The strength in coking found support from front-month NYMEX ULSD cracks, which has been holding up better than those of RBOB. Front-month NYMEX ULSD cracks against the NYMEX light, sweet contract settled at $19.32/b Monday, compared Friday’s $19.83/b settle.
However, USGC refinery margins are underpinned by a strong export presence. And as demand starts to waver in countries like Mexico and South America, exports may start to decline, exacerbated by bad weather and fog closing ports sporadically.
USAC demand for USGC products is already taking a hit after Colonial Pipeline said it would reduce by 20% flows on its 1.37 million b/d gasoline line and 1.16 million b/d distillate Main Lines.
Colonial’s two main lines begin at Houston-area refineries and end in Greensboro, North Carolina where feed Line 3, an 855,000 b/d mixed line carries gasoline, diesel and jet to full storage tanks in Linden, New Jersey, the pricing point for the NYMEX RBOB contract.
Not just weak demand, but fear of contagion at some plants is being factored into run rates. ExxonMobil was seen cutting rates by 70,000 b/d at its 502,500 b/d Baton Rouge, Louisiana, refinery after it said it was cutting back on contractors there while maintaining its commercial operations.
To the north, some Midwest margins have moved into negative territory, as falling demand is keeping barrels stranded in the region due to lack of outlet infrastructure.
Whiting has not cut back on any runs yet, refinery sources said, as coking margins for its two mainstay crudes — Western Canada Select and Bakken — stay positive.

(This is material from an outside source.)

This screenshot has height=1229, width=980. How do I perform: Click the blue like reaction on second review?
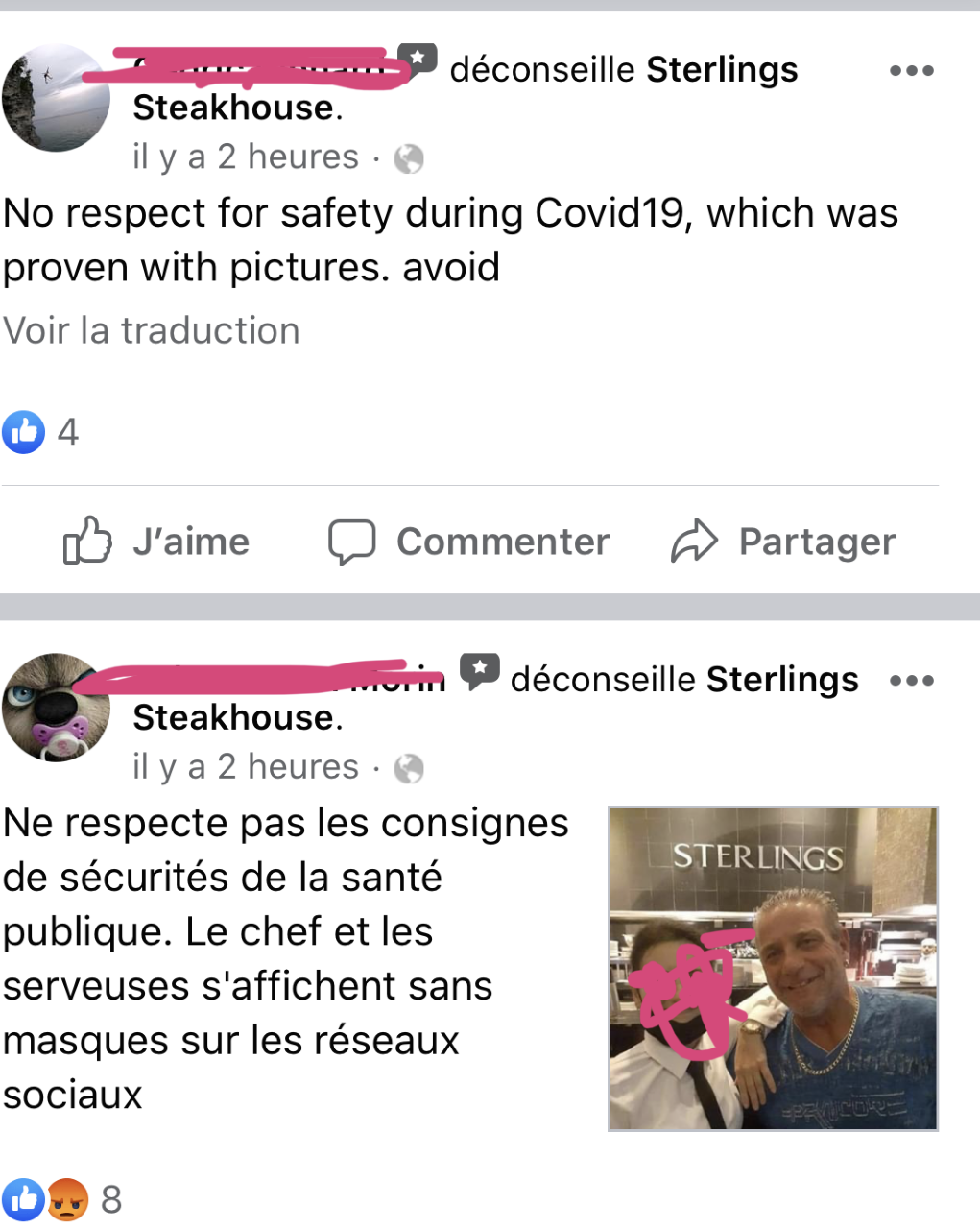click(x=24, y=1200)
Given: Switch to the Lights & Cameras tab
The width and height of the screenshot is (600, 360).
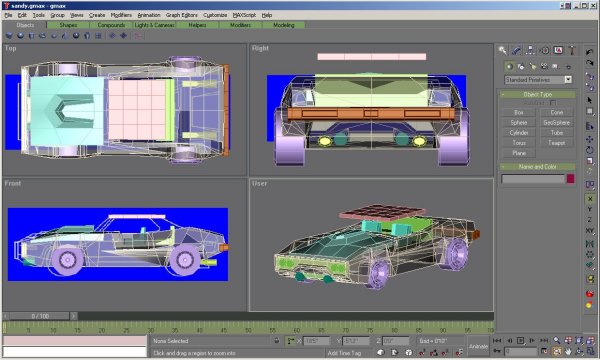Looking at the screenshot, I should (154, 25).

The Midwest WCS coking margin fell to $1.69/b for the week ended March 20, from the $5.32/b the week earlier. The Bakken cracking margin dropped to 80 cents/b from $4.25/b during the same time period. However, the WTI Cushing cracking margin fell to minus $1.46/b for the week ended March 20, compared with the $1.02/b the week earlier.
USWC, ASIAN MARGINS STILL SUFFER AS CHINA SLOW TO RECOVER
“Chinese energy and economic metrics continue to improve, though the rate of improvement has been slow. It’s clear the economic damage due to the two-month lockdown has been vast, although probably not structural,” wrote S&P Global Platts Analytics in a recent report.
Chinese margins are showing signs of recovery as well. The Arab Light coking margin to China was minus $7.90/b for the week ended March 20, however, on Monday it rose to minus $5.69/b.
Singapore margins are still clinging to negative values, but some slight improvement is evident.
The Dubai cracking margin was minus 60 cents/b for the week ended March 20, up from minus $3.38/b the week earlier, Platts Analytics data shows.
On the USWC, margins dropped significantly week-on-week and could be pressured down further as stay-at-home mandates cut demand and planned work is completed at regional refineries.
Cracking margins for Alaska North Slope fell to $2.00/b for the week ended March 20 from $6.80/b the week earlier. Coking margins again fared better, with Napo coking margin averaging $5.66/b for the week ended March 20, compared with the $8.42/b the week ended March 13.
However, both Shell and Marathon filed with Washington State regulators that they were bringing back on line their plants there which could have a negative pressure on the region’s margins.